(EXCERPT PROVIDED)

■ ■ ■ ■ ■ ■ ■

Swedish Chocolate Cake with Coconut Tosca
Ingredients
Chocolate Cake
- 150 gram butter or dairy-free margarine 5.2oz
- ½ cup aquafaba See Note #1
- ½ cup sugar
- ½ cup cane sugar
- ⅓ cup brown sugar
- 3 tbsp cocoa powder
Coconut Tosca
- 2⅓ cups desiccated coconut
- ½ cup sugar syrup
- ⅔ cup sugar
- 75 grams butter or dairy-free margarine
- ⅔ cup fresh cream
- ½ tsp coarse sea salt
Instructions
- Turn on the oven to 175 C / 350 F
- Measure and add all ingredients for the mud cake in one large blending bowl
- Blend it all together with a spatula or by hand with a large whipping tool
- Pour the batter into a round greased pan (approx. 25 cm in diameter), or lined with baking sheet
- Place the pan in the oven for 15 min on 175 C / 350 F
- Meanwhile when the cake is in the oven, you will start making the topping.

■ ■ ■ ■ ■ ■ ■

(DATA EXTRACT)

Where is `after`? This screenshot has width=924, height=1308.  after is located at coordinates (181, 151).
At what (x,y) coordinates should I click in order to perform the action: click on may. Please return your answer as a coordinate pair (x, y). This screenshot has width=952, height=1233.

■ ■ ■ ■ ■ ■ ■

(EXERCISE GOAL) Pick up the recipe for Swedish chocolate cake with coconut tosca after its last instruction, and write the remaining steps.

(RESULT FOR THIS EXERCISE)
- Mix together all ingredients for the "tosca" topping in a deep pot and start simmer it on medium to high heat for approximately 5 minutes. The mixture will turn light golden in colour.
- When the cake has been in the oven for 15 min, pour the topping on top of the cake. Put the cake back in the oven for another 10 min or until you see the top layer golden brown.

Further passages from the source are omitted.